Students Learn to Use Neutrons and X-rays at Oak Ridge and Argonne


NXS 2014 students participated in experiments at Oak Ridge National Laboratory during the week of June 22 at HFIR and SNS.NXS 2014 students participated in experiments at Oak Ridge National Laboratory during the week of June 22 at HFIR and SNS. (hi-res image)

The 16th National School on Neutron and X-ray Scattering, or NXS 2014, at Argonne and Oak Ridge National Laboratories came to an end on June 27. A whirlwind 14-day experience jointly conducted by Oak Ridge and Argonne, NXS immerses graduate students in national user facilities to learn in a hands-on environment how to use neutrons and X-rays in their research.

“It targets graduate students from all across the country in physical sciences to study hands-on and theory of neutron and X-ray scattering at large national facilities,” said Bryan Chakoumakos instrument scientist from ORNL and a co-director for the school. “The hands-on part is to familiarize themselves with the big facilities – how to access them, how to interact with the instrument scientists.”

The students spent a week at ANL doing synchrotron X-ray studies and demonstration experiments on those instruments. They then came to ORNL to spend another week doing neutron scattering experiments at both the High Flux Isotope Reactor and the Spallation Neutron Source. While at ORNL, the students conducted demonstration exercises using 18 neutron instruments (seven at HFIR and 11 at SNS) and attended 16 lectures presented by researchers from academia, industry and national laboratories.

“It’s been really neat to see how different scientists are using neutrons and X-rays to probe their different scientific questions. It’s fun to see the breadth of science that goes on in these facilities,” said Cherie Achilles, a geoscience graduate student from Indiana University.

Another NXS student, Viktor Cybulskis from Purdue University, is a chemical engineering graduate student and has done work in the past at ANL with X-ray scattering, but is new to neutron scattering.

“It’s a field that I knew nothing about prior to coming here,” said Viktor. “In just the couple of experiments I’ve been able to participate in at the different beam lines here ­– between SNS and HFIR – I’ve already seen a couple of potential applications that could be useful for our research, specifically for catalysts and clean fuel applications.”

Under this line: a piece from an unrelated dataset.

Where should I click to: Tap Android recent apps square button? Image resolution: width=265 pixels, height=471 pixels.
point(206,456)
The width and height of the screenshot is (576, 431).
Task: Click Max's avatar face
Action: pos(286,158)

Out of 201 applicants, 66 students were selected to participate in the two-week school. This level of competition led to a class of the “best and brightest from across the U.S. and Canada,” explained Chakoumakos.

“There’s no question that having very bright students, they come up with some really great ideas on their own,” said Chakoumakos.  “All of them are engaged in their own active research programs, so they see benefit in doing these experiments and learning this theory and applying both to their own research. They also are very inquisitive and suggest things to our own instrument scientists that sometimes they haven’t even thought of.”

The ultimate goal of NXS is to expose students to the user facilities and encourage them to become regular users of these facilities.

“When you consider that we are national user facilities, big user facilities require users. We want to grow our user community and have a diverse user community,” said Chakoumakos.

The school was supported by efforts from staff across ORNL and ANL, from science to logistics. NXS is funded by the Department of Energy Office of Science, Basic Energy Sciences.